A massive-scale X-ray free-electron laser (XFEL) enables tracking structural and electron dynamics in novel systems, including fusion materials, semiconductors, batteries, and catalysis. It produces ultrashort X-ray pulses that can record the movements of atoms and electrons. These instruments can detect the smallest change in material structure caused by defects and other influences. The high repetition rate of these bright X-ray bursts can reach up to 1 million shots per second with 35-million-pixel cameras.
The acquired multidimensional datasets contain rich physical information about the fastest microscopic movements of electrons and atoms, which can help identify defects in materials. Processing and analyzing these datasets to extract the physics has conventionally required more than nine months of computational time.
XFEL research facilities include SwissFEL in Switzerland, Spring-8 Angstrom Compact free-electron Laser (SACLA) in Japan, Linac Coherent Light Source (LCLS-II) at SLAC, European XFEL in Germany, and Pohang Accelerator Laboratory (PAL) in Korea.
This post highlights new technical breakthroughs of the Accelerated X-ray Analysis for Nanoscale Imaging (XANI) workflow. The NVIDIA team demonstrated on characterization of quantum materials to reconstruct the phonon dispersion from ultrafast femtosecond laser pump/hard X-ray probe experiments.
Specifically, the team accelerated the XANI workflow and compressed the computational time to process and analyze 42 terabytes (TBs) of data shrinks from nine months to less than four hours on 32 NVIDIA GB200 Grace Blackwell Superchips, while preserving the same precision of acquired data. The XANI project has been adopted by different communities, from quantum physics to materials chemistry, demonstrating the ability of CUDA Python and distributed computing to accelerate scientific discoveries.

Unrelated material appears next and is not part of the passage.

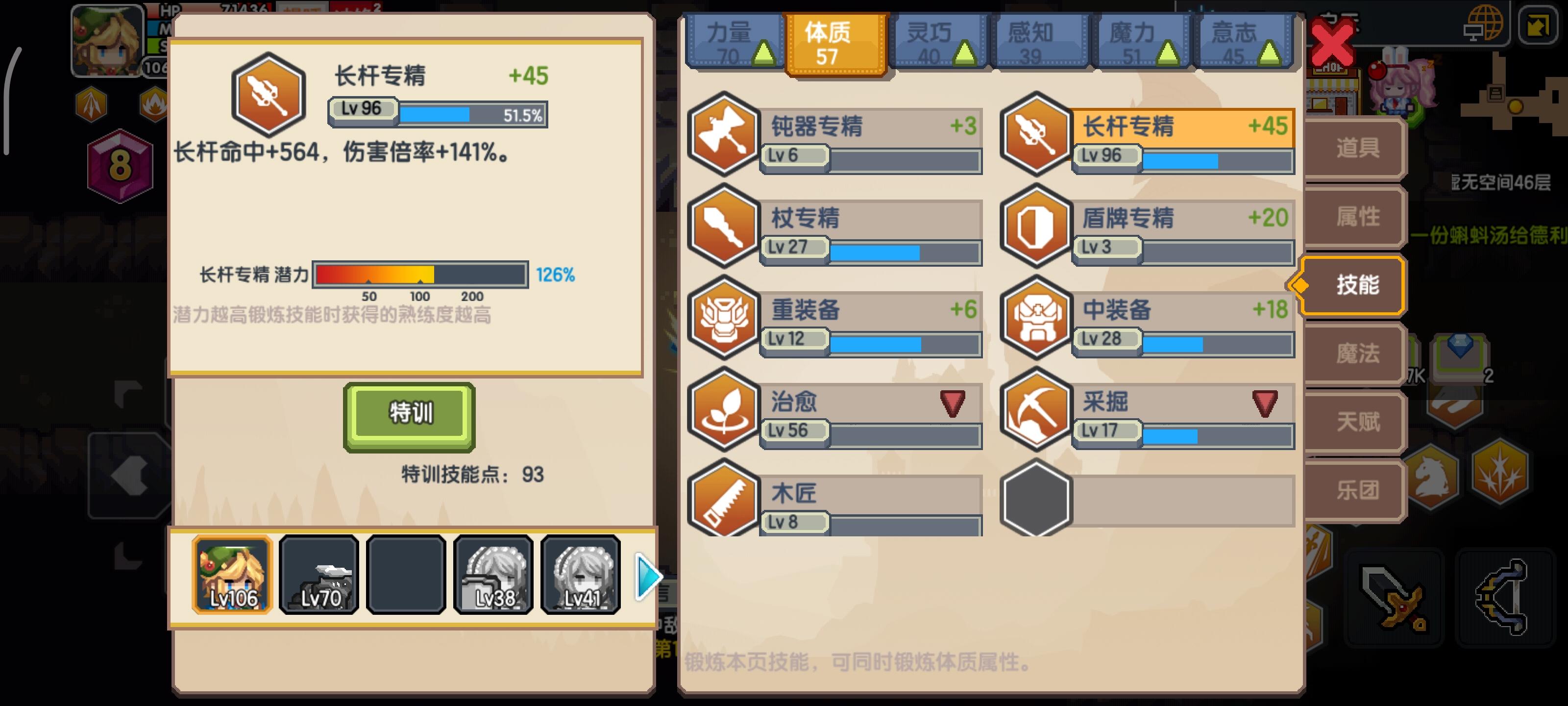
Task: Expand the 灵巧 tab green triangle
Action: [x=965, y=53]
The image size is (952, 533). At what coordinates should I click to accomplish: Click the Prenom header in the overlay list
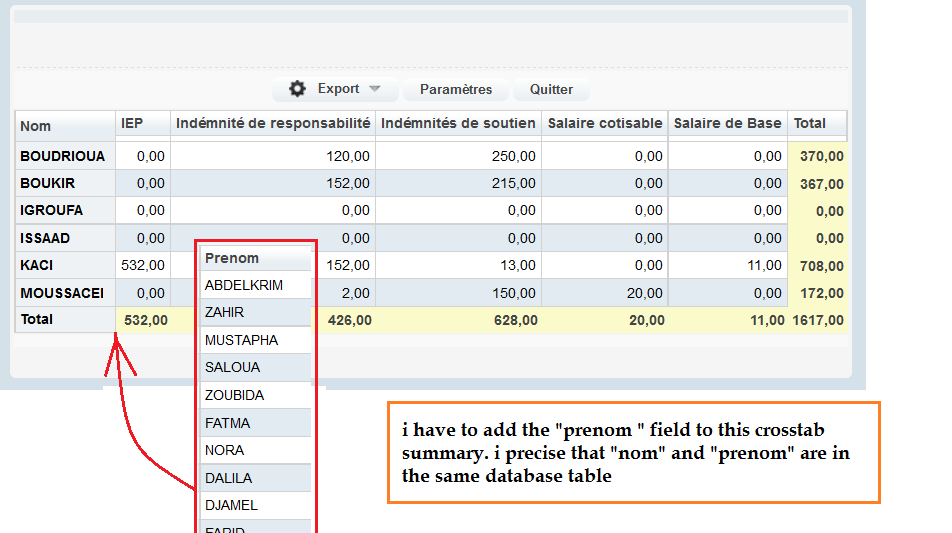coord(232,258)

What are the challenges of single-node Python for exascale science?
Massive-scale XFEL facilities can operate up to megahertz (MHz) rates and generate hundreds of TBs to petabytes (PBs) of data. This massive volume of data must be processed and analyzed in real time to steer scientific experiments and accelerate discovery.
Traditional CPU-bound pipelines require significant manual parameter tuning and subsampling, often only processing 10% of a dataset during an experiment. For high-resolution imaging of new phases in quantum materials, the computational cost of nonlinear fitting and 3D reconstruction previously relegated analysis to the post-experiment phase. A single experiment could require nine months of computational time.
How does XANI accelerate numerical computation and I/O performance?
From the originally vectorized NumPy and SciPy, the NVIDIA team accelerated the XANI workflow 43x on a single GPU on a GB200 Grace Blackwell Superchip and 1,000x on 64 GPUs. As a result, the computational time to process and analyze 42 TBs of data shrinks to less than four hours, while preserving the same precision of acquired data.
To achieve this improvement, new cuPyNumeric libraries were developed, including LMFIT and multithreaded Hierarchical Data Format 5 (HDF5). These libraries further improve GPU utilization for numerical computation and 165x acceleration in I/O throughput with GPUDirect Storage (GDS) and multithreaded HDF5.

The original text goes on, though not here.